A verbatim copy of the full data, with no pictures, is the expected answer.
Start of Block
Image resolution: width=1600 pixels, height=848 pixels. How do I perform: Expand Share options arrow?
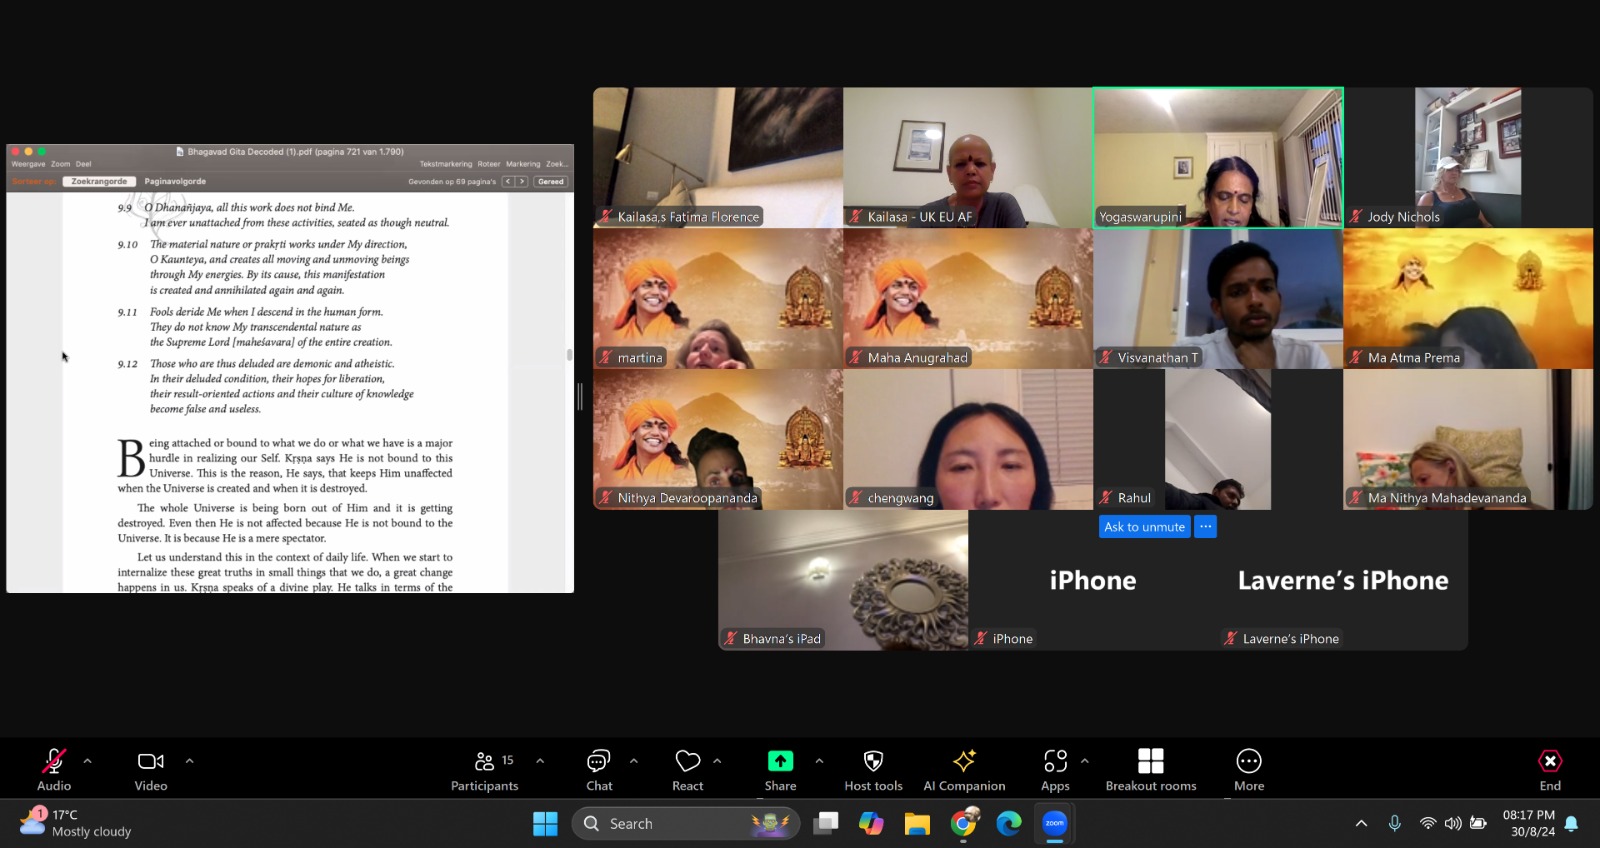(819, 761)
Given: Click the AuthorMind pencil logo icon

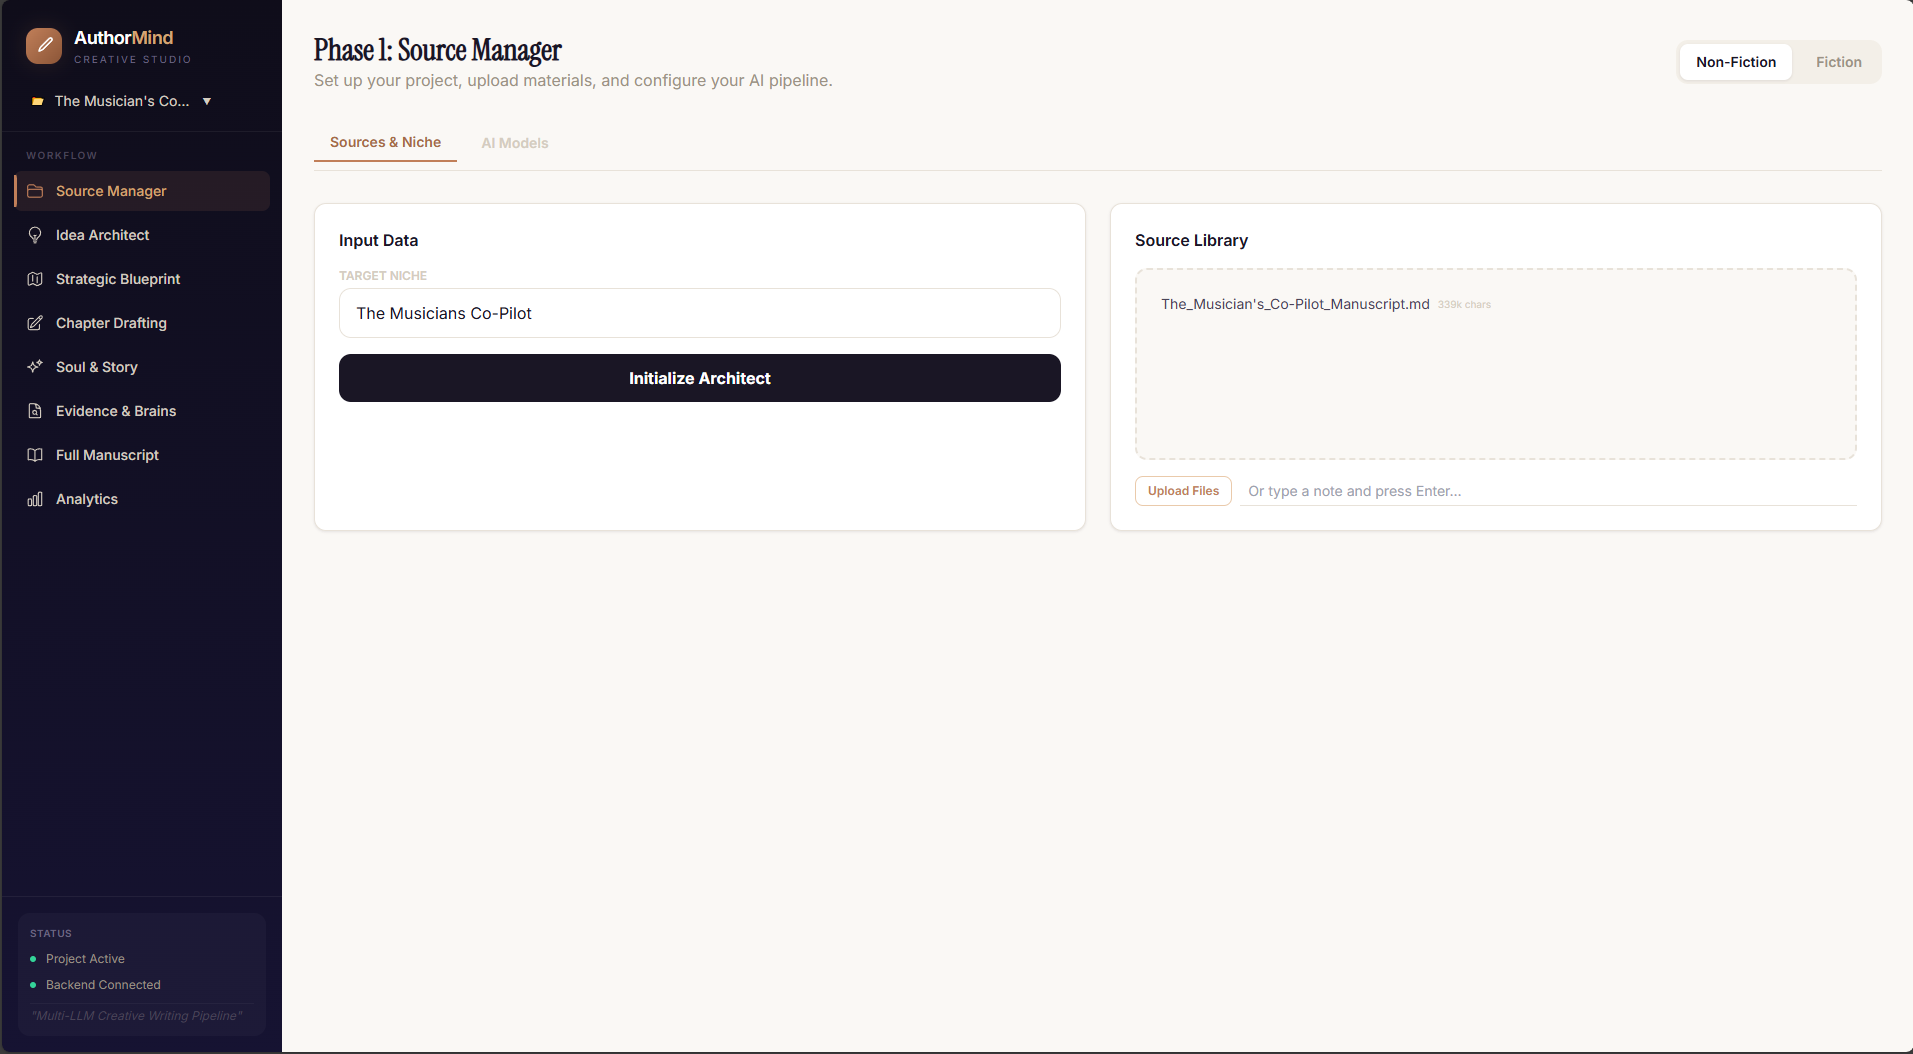Looking at the screenshot, I should (44, 46).
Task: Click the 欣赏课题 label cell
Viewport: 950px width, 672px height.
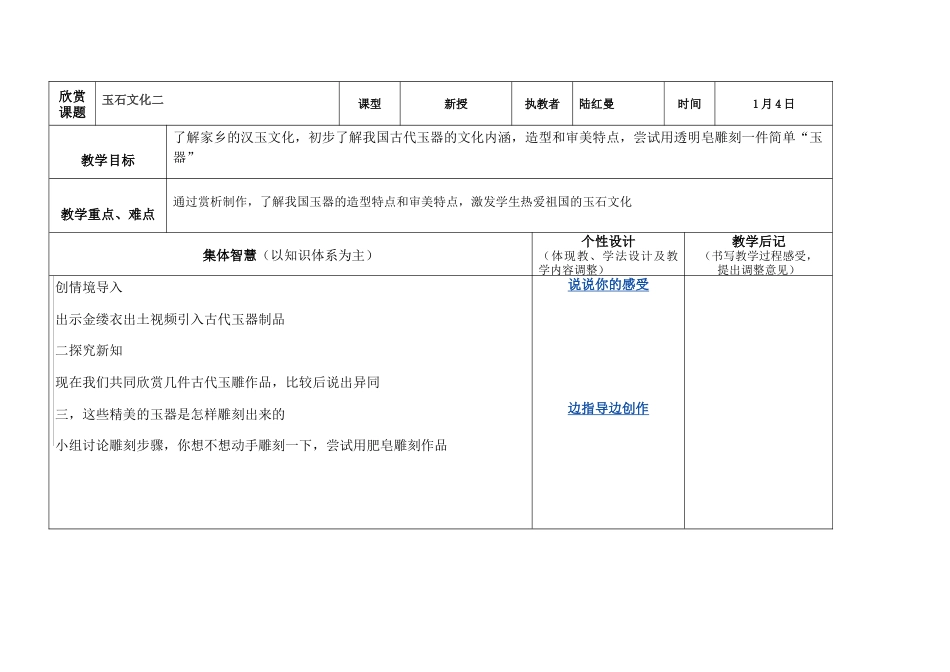Action: [x=72, y=104]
End of Block
• ANSWER TO THIS TASK:
Image resolution: width=1600 pixels, height=848 pixels. How do I perform: Expand Share options arrow?
(819, 761)
Given: Click the AuthorMind pencil logo icon

Looking at the screenshot, I should (44, 46).
Task: Click the 欣赏课题 label cell
Viewport: 950px width, 672px height.
Action: [x=72, y=104]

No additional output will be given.